Finding diameter with 3 points circle is do able but the drill bits have to be aligned perfectly perpendicular to floor plane and parallel to each other, which is not in this case.
Maybe coating the bits in spray would lead to slightly better quality? Those bits are a little shining after all.
It will thicken the surface up to 20-30 microns and adding variation to the test, so I'd better not to do so.
Thank you. Great videos! What would be a good value computer now to run the Otter. I suspect some of my issues with scanning car parts with the Otter are processor and GPU related. Do you find that processor and GPU can help with scanning accuracy and not losing scan?
CPU and GPU will both run when scanning. My laptop RTX 4070 runs at 100% load, and CPU 8945HS runs at 50-60%. The hardware won't impede the accuracy, but stutter will affect tracking performance. It'll track and back track much faster with higher FPS and you'll complete the scan sooner.
I am having issues with tracking trying to scan a car bumper. Any suggestions? My hardware is laptop plugged into AC, AMD Ryzen 7 4700, Radeon graphics, 2MHz.
Did you use marker? Marker is more accurate than geometry tracking, especially a long object. Sometime 10mm drifting can't be detected visually. I always use marker mode for works that require accuracy.

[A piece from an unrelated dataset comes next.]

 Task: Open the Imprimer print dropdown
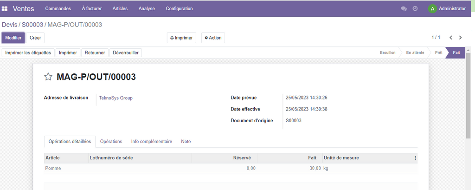(x=181, y=38)
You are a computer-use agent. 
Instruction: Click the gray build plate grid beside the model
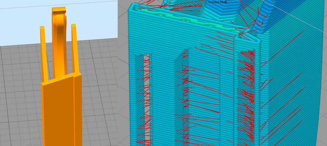click(x=21, y=94)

Those drills are not 5.00.
On a good drill, you would have an axial h8 tolerance, which for this diameter bit is +0/-18 μm.

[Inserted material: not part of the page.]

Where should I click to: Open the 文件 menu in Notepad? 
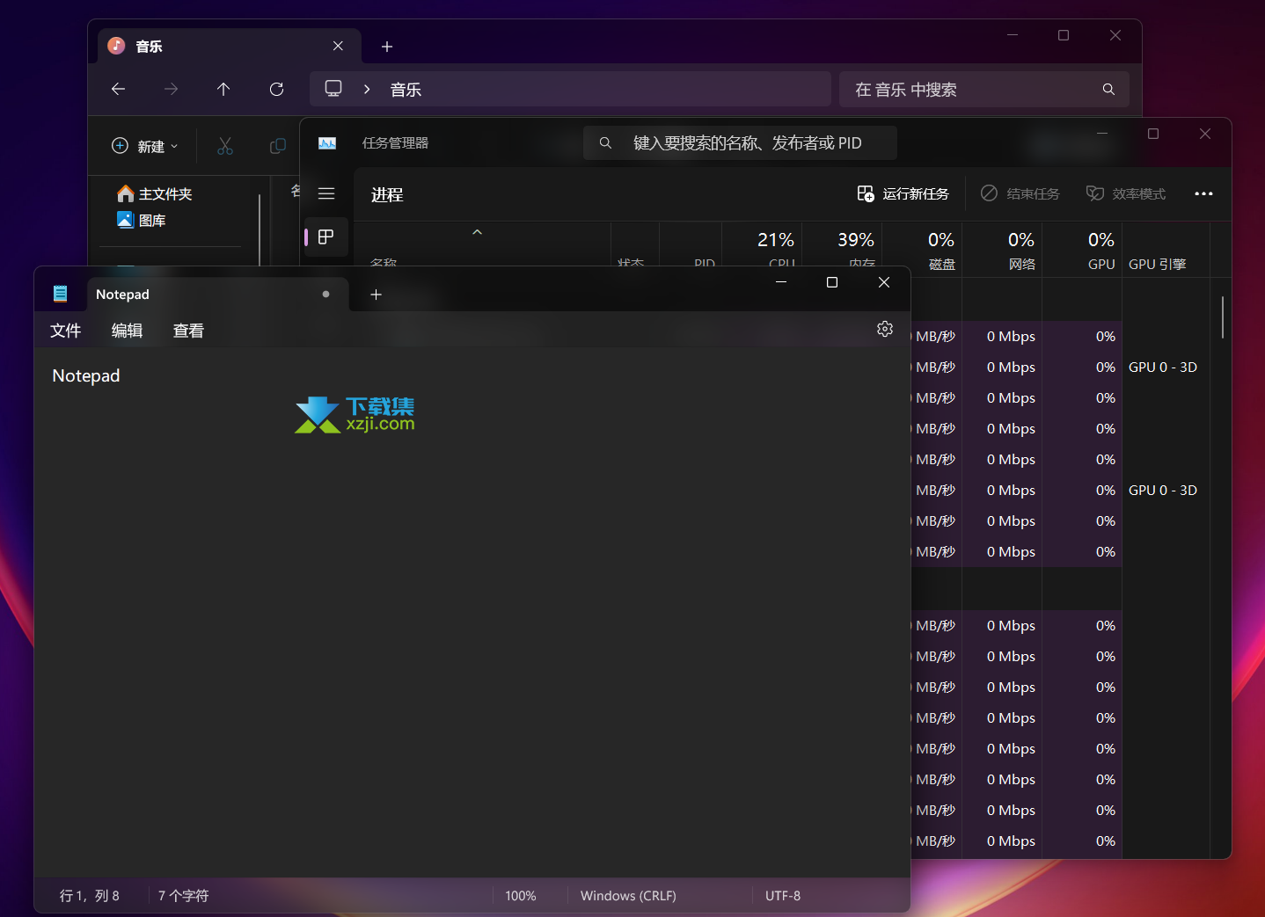pos(66,331)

The bits used in this video are probably not h8 tolerance.
Yes, you're right. It's just the only object that I have with known dimension and smooth grinding surface. Testing with brand new milling bits would be better but I don't have any of those.

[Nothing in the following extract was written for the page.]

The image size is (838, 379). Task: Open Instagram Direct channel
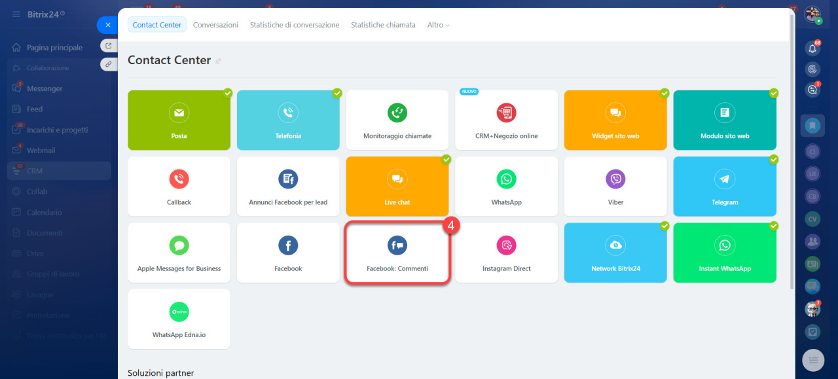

@@Payo-TensileCreator I mean.... scanning a pin gauge would be better as they are actually known values with a reported tolerance. A few Deltronic XX class pins would give the best test against an artifact and cheaper than carbide for milling.
Thanks :)
Welcome!
Would you recommend creality scanner over revopoint?
None of Revopoint scanner can do this. They can't see black and metallic. You need to spray the surface and they also track with only 12 FPS vs 30 FPS in Otter and 50 FPS in Raptor. This speed separates toys from tools.
@@Payo-TensileCreatordo you think raptor is best consumer level scanner?
Cool 👍 thanks for doing the video! Very helpful.
Next video slots and holes… haha
how small is too small for the raptor…. This is something the handyscan and others find tricky. EMS3D did a test on their channel “3D Scanning Holes - An In-Depth Review” …. (Nice pun they made)….
Object with known diameter and various hole sizes, what would that be?
@@Payo-TensileCreator I guess. I think that video the EMS3D did they had various holes and some slots they had milled into a steel plate and they tested to see how accurate the scanner was.
You could use the orange drill base/ stand to see how accurate it is for holes, how deep it sees into the hole and circularity. The slots i guess you could 3d print something?
in fact, otter is more impressive here, considering that in fact in one mode it can scan both cars and drills)
Yes, if you can afford only one scanner. Otter is a very reasonable choice.
Does Creality Scan software works with AMD gpu's ?
I have tried it with AMD integrated graphics 780M. It does work with some hiccup, but I can complete the scan just fine. I haven't tried with AMD desktop GPU yet.
@Payo-TensileCreator Which cpu/ram did you try with the 780m? I am considering 8700G (8core/16thread) with 780m and 64gb fast ram. Thanks
@@TGoat5 I was using Ryzen 9 8945HS that comes with ASUS TUF A15 and 32 GB of RAM
Did you actually measure your drill bits they may not be exactly the size they say they are
It's 5-20 micron less than specified diameter when I measured with 2 digits vernier caliper. I don't have a proper micrometer to verify that.
😎👏🏾🫵🏾🏆
Great video but please stop with this enoing music. I was on the point the stop your video.